Another highlight for me that hasn’t been as widely discussed is the score. Composed by Ludovico Einaudi, the score feels beautifully classical while also helping to bring forward the emotions we see onscreen. Just as the cinematography allows the landscape to become personified, so does the music. The scene in which Fern goes to a large gathering during the Spring months and meets fellow nomads there is a beautiful long shot that is lifted by a gorgeously soft piece of music that perfectly captures the wonder of the lifestyle. The music never tries to dominate the events happening onscreen but simply helps to heighten and intensify those emotions.

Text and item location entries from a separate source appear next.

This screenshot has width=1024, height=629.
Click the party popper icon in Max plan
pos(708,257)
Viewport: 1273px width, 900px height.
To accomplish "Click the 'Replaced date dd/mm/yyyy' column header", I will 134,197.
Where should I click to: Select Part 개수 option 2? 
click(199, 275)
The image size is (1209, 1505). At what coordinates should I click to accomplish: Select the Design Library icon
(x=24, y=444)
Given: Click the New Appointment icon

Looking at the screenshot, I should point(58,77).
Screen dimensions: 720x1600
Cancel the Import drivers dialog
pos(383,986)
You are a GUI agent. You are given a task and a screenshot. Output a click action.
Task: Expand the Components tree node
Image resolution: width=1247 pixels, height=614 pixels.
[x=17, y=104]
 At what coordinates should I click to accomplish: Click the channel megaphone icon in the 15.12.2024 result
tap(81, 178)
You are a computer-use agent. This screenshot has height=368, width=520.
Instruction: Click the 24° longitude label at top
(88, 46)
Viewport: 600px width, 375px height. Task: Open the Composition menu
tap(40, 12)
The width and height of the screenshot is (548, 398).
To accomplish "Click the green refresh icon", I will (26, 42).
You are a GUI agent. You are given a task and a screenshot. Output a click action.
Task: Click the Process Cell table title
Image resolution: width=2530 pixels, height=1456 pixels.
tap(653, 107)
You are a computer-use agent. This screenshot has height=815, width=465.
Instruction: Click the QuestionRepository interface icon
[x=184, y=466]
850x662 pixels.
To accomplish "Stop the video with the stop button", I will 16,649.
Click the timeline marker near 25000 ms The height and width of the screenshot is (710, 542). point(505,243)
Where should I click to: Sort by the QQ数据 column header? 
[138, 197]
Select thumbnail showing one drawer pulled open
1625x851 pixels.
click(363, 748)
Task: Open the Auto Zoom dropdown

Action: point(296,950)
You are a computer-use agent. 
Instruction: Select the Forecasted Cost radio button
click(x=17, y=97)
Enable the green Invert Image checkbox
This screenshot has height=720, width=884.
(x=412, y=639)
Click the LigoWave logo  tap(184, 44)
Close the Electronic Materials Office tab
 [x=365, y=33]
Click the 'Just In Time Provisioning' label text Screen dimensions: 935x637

What makes Nomadland work so well is its simplicity. Zhao shows that you don’t have to bring in all the bells and whistles to make the best picture. Nomadland has all the makings of a great modern classic in its relevance and beauty. The film’s ability to bring up a whirlwind of emotions through scenic camerawork is a mark of Zhao’s talent as a visionary. This is very much a labour of love and one that begs for revisiting time and time again thanks to its rewarding visuals and emotive performances where the landscape plays a key part. Whether you view this film as a take on capitalism, environmentalism or a character study, there is much to be gained from the Nomadland viewing experience.